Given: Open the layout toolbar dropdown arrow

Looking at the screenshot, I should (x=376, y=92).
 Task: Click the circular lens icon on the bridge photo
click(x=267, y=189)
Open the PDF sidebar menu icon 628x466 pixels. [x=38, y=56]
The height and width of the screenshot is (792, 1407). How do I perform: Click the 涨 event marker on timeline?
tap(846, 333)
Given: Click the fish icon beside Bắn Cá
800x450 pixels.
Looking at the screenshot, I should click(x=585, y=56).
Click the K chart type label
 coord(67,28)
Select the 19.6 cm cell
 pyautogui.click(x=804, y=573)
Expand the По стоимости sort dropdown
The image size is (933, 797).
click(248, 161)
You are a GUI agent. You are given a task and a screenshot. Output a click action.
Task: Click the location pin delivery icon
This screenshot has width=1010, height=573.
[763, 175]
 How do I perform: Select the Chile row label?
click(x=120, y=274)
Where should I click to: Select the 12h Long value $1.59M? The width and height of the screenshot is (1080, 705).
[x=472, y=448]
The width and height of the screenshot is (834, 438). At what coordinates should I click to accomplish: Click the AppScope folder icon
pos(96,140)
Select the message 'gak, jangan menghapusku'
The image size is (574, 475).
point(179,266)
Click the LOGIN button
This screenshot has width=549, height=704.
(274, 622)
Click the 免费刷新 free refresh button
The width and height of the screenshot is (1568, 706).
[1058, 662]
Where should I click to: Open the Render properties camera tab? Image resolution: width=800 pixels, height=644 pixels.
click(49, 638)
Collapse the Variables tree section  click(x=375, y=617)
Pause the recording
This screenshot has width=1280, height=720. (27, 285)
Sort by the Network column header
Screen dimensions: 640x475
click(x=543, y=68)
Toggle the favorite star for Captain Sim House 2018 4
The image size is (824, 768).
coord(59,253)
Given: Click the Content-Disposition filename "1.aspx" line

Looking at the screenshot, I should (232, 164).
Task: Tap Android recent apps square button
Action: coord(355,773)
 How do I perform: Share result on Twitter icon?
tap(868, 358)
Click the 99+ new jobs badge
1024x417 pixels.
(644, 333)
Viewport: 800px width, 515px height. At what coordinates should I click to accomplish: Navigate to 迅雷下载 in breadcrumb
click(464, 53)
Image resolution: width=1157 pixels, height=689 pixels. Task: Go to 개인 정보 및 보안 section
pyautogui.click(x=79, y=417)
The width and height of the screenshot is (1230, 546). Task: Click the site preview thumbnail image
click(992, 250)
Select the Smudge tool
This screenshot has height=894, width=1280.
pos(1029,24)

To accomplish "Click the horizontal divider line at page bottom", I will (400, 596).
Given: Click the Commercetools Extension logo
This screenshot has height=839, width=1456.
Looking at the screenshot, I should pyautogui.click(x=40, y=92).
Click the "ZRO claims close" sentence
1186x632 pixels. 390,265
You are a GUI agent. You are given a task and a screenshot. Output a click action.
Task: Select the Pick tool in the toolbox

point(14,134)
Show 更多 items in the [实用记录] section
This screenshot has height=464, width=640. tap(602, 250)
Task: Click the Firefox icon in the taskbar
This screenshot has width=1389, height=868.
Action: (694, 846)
********
> Exercise prompt
Could you print the lines of the records above from the one containing "Show 更多 items in the [实用记录] section" through the last, exactly and with no additions?

> Answer space
Show 更多 items in the [实用记录] section
This screenshot has height=464, width=640. tap(602, 250)
Task: Click the Firefox icon in the taskbar
This screenshot has width=1389, height=868.
Action: (694, 846)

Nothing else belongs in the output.